WHAT YOU WILL DO — Among the entries below, please repeat exactly and only the lines from the line containing "has width=605, height=401." to the line containing "Given: Click the Accounts person icon", both lines included.

MATERIAL FOR THE TASK —
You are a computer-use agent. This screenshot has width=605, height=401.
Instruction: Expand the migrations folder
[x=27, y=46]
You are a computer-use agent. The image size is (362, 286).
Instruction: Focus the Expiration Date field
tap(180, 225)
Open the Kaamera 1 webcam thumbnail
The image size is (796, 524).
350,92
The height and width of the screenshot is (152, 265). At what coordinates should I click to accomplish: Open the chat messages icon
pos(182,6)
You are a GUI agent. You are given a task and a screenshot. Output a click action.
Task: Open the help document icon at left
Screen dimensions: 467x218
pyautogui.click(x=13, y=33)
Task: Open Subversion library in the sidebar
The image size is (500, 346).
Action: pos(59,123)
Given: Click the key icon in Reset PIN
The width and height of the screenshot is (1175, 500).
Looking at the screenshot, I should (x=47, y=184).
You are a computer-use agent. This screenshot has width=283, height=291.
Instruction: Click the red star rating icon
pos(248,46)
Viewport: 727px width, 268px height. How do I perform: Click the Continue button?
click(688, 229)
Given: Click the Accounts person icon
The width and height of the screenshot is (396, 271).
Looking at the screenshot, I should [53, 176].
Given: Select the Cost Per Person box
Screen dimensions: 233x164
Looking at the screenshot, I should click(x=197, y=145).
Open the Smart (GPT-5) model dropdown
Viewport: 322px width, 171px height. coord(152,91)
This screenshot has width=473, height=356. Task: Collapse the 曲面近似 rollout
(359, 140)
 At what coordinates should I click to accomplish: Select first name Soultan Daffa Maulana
...
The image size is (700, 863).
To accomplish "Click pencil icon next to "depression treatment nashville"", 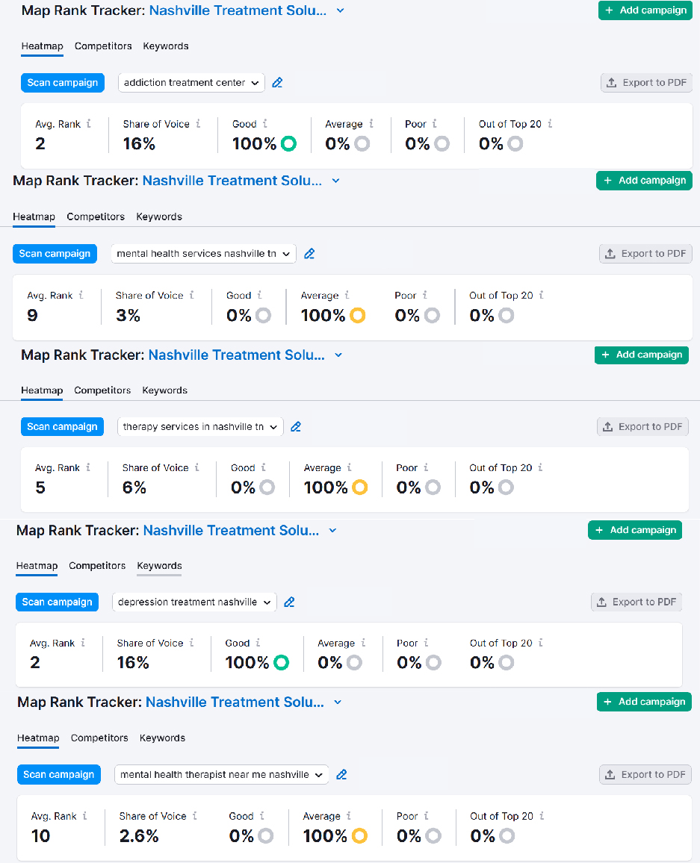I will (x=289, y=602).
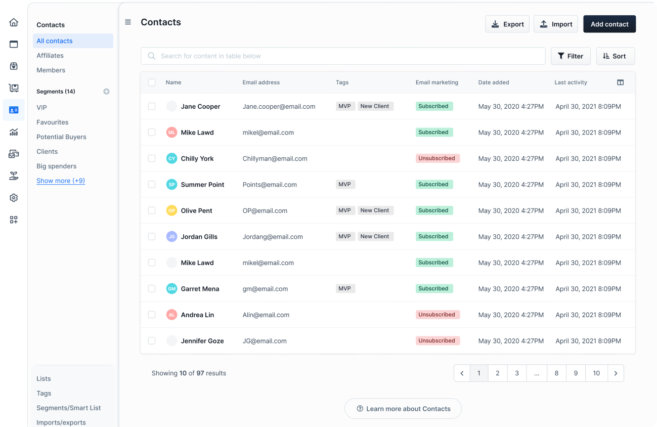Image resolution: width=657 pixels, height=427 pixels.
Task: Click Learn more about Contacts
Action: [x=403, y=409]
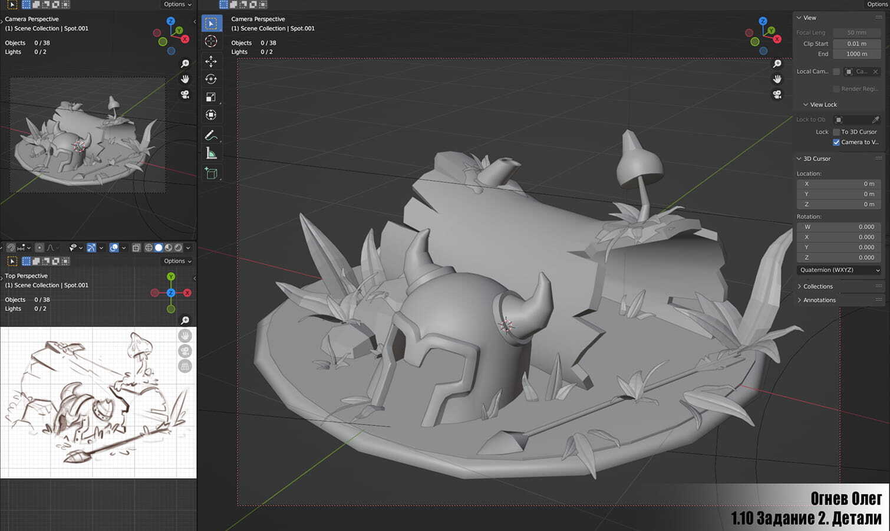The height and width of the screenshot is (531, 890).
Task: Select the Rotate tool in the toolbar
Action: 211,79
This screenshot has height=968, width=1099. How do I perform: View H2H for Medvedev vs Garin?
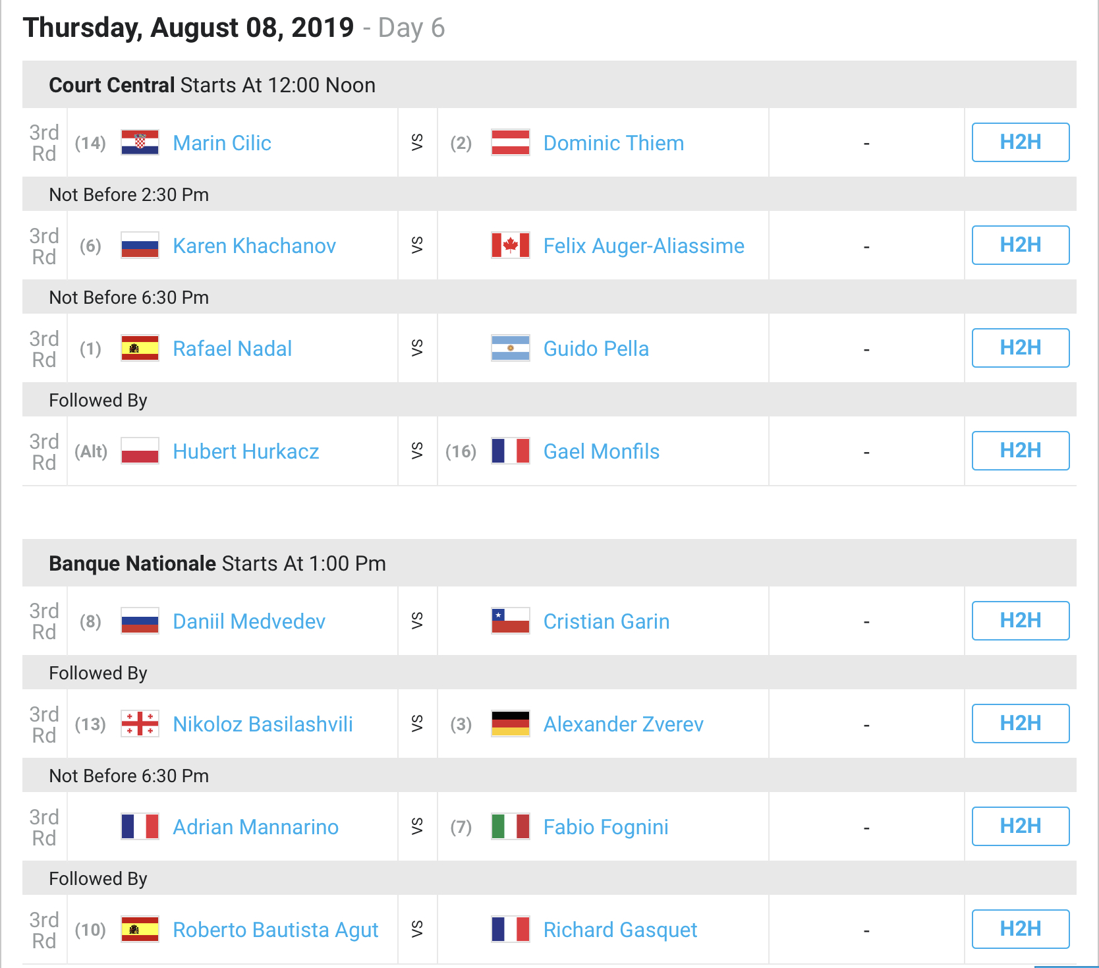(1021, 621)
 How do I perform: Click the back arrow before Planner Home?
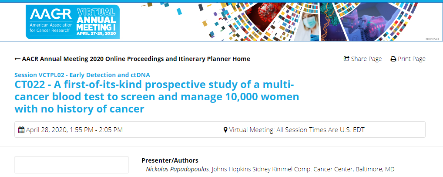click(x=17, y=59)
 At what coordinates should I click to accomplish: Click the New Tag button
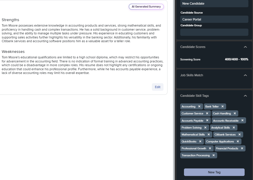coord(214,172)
* * *
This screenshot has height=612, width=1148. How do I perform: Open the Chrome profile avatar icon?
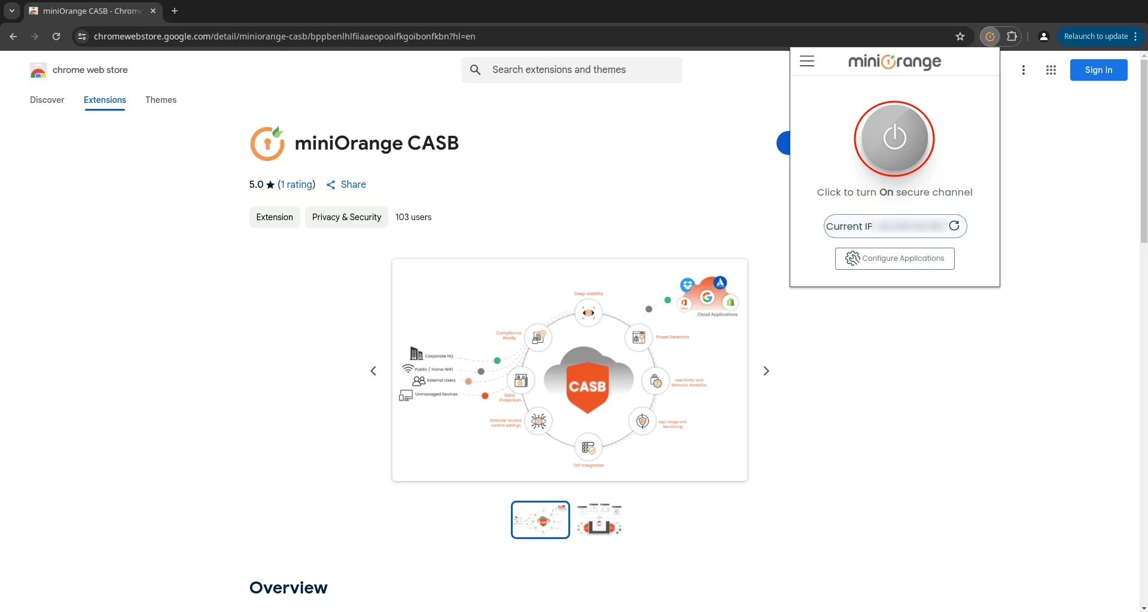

RESULT BELOW —
You are a computer-use agent. This screenshot has width=605, height=401.
Instruction: Expand the migrations folder
[x=27, y=46]
You are a computer-use agent. The image size is (362, 286).
Instruction: Focus the Expiration Date field
tap(180, 225)
Open the Kaamera 1 webcam thumbnail
The image size is (796, 524).
350,92
The height and width of the screenshot is (152, 265). At what coordinates should I click to accomplish: Open the chat messages icon
pos(182,6)
You are a GUI agent. You are given a task and a screenshot. Output a click action.
Task: Open the help document icon at left
Screen dimensions: 467x218
pyautogui.click(x=13, y=33)
Task: Open Subversion library in the sidebar
The image size is (500, 346).
Action: pos(59,123)
Given: Click the key icon in Reset PIN
The width and height of the screenshot is (1175, 500).
Looking at the screenshot, I should (x=47, y=184).
You are a computer-use agent. This screenshot has width=283, height=291.
Instruction: Click the red star rating icon
pos(248,46)
Viewport: 727px width, 268px height. How do I perform: Click the Continue button?
click(688, 229)
Given: Click the Accounts person icon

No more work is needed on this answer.